Pink Floyd, “Shine On You Crazy Diamond”
Per David Gilmour, che cantava “Wish You Were Here” in un baritono ferito, il testo di Waters colpiva vicino a casa.
“Anche se ‘Shine On You Crazy Diamond’ è specificamente su Syd”, dice nello stesso documentario, “e ‘Wish You Were Here’ ha un mandato più ampio, non posso cantarla senza pensare a Syd.”
Waters lasciò il gruppo dieci anni dopo, quando una lunga lotta di potere con Gilmour raggiunse il suo punto di ebollizione. Seguì una brutta causa in tribunale, con Waters che cercava di sciogliere definitivamente il gruppo e Gilmour che cercava di mantenere i diritti sul nome dei Pink Floyd. Gilmour vinse, ma i Pink Floyd non si sentirono mai più veramente Pink Floyd… almeno fino al luglio 2005, quando Waters si riunì ai suoi vecchi compagni per una performance di reunion al festival Live 8 di Londra.
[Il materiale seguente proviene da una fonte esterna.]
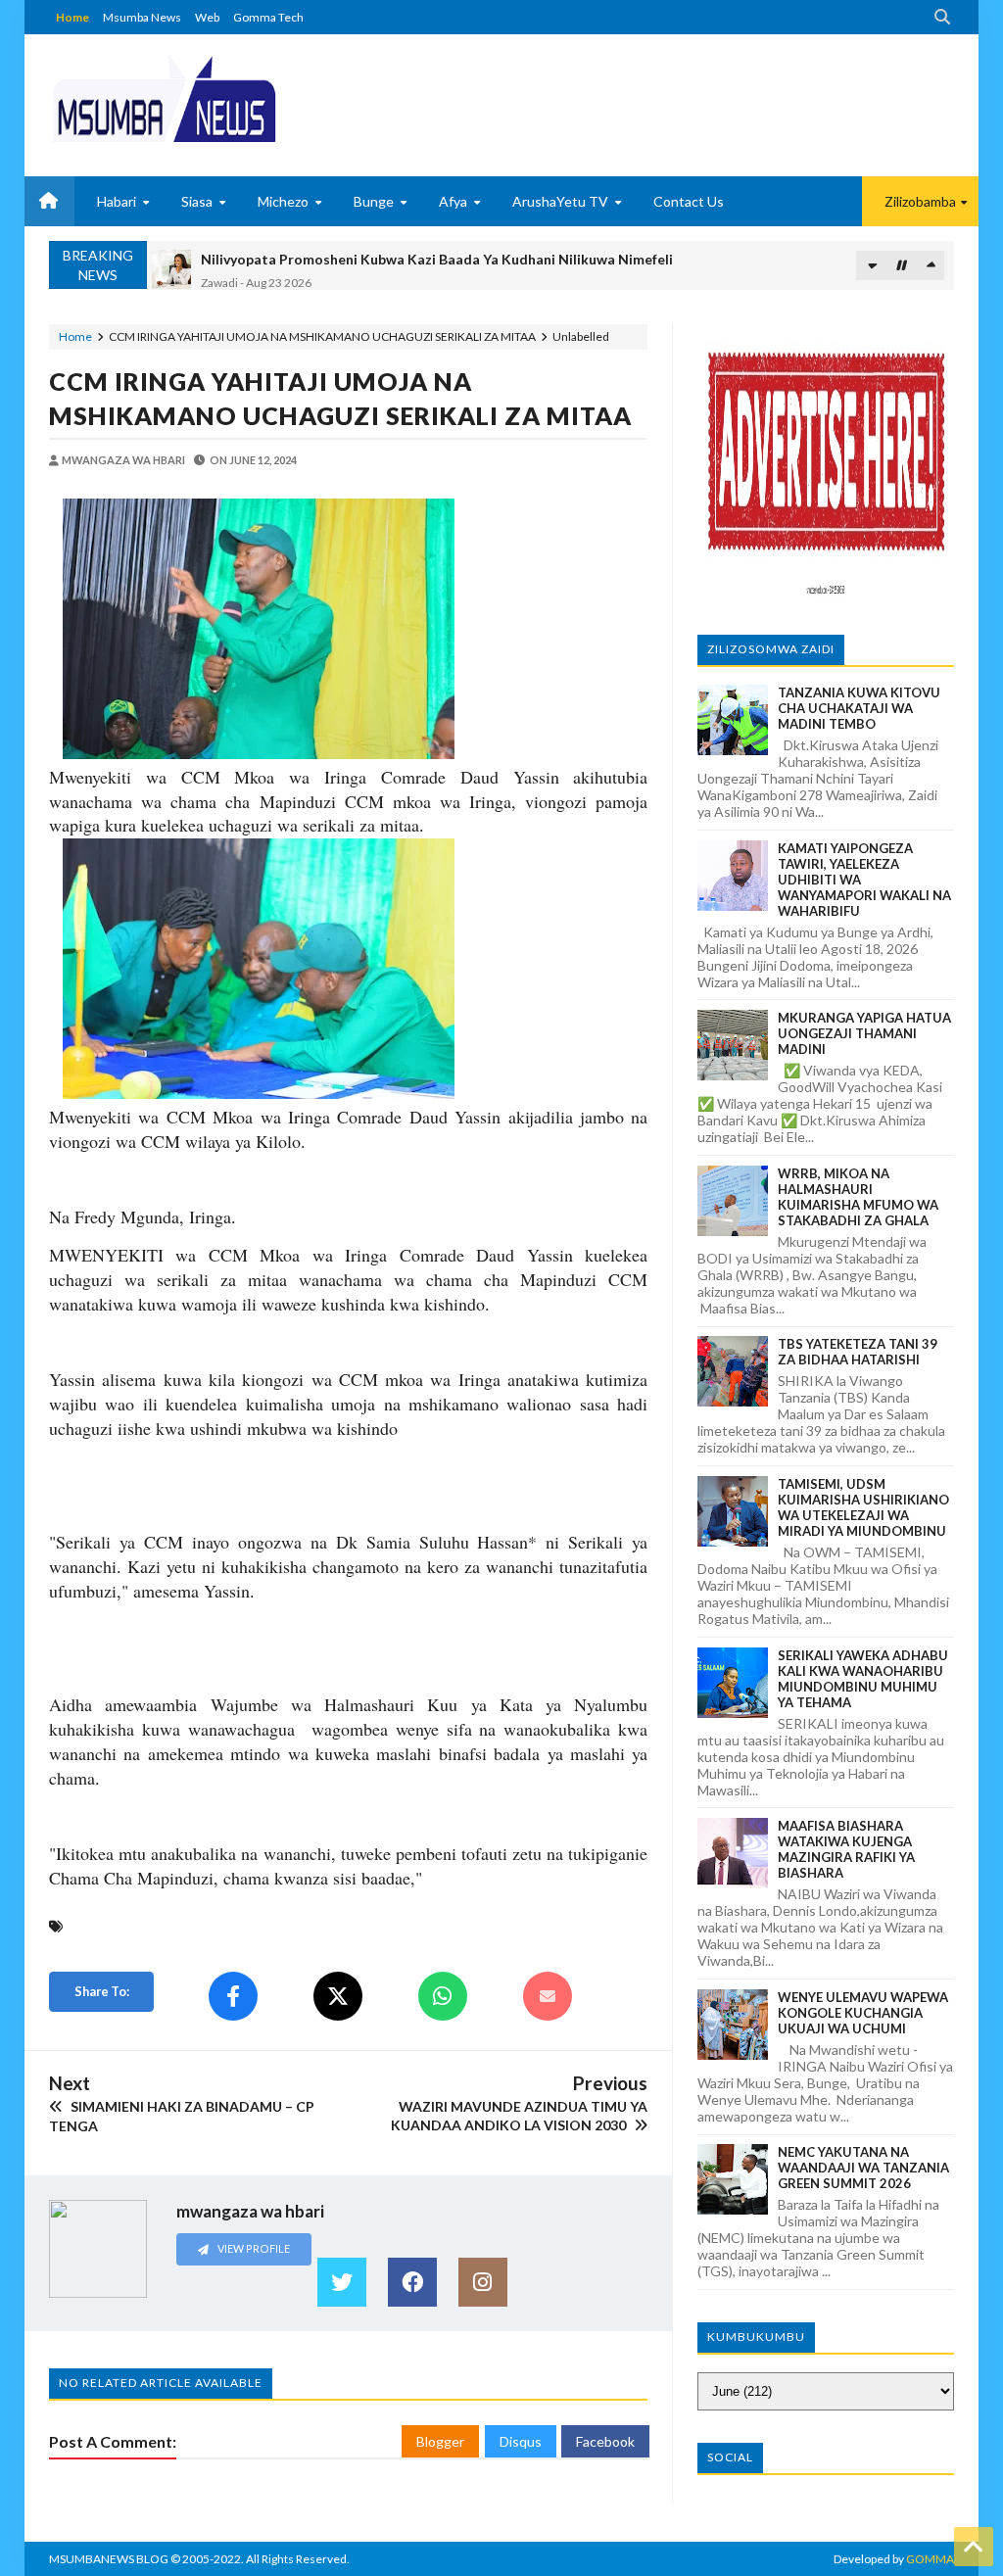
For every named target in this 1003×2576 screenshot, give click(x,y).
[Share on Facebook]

“E’ davvero molto emozionante, stare qui con questi ragazzi dopo tutti questi anni”, disse Waters a metà strada durante il set di quattro canzoni della band. “Lo stiamo facendo per tutti quelli che non sono qui… e in particolare, naturalmente, per Syd.”
E con questo, la band è passata a “Wish You Were Here”, la canzone che avevano completato esattamente 30 anni prima.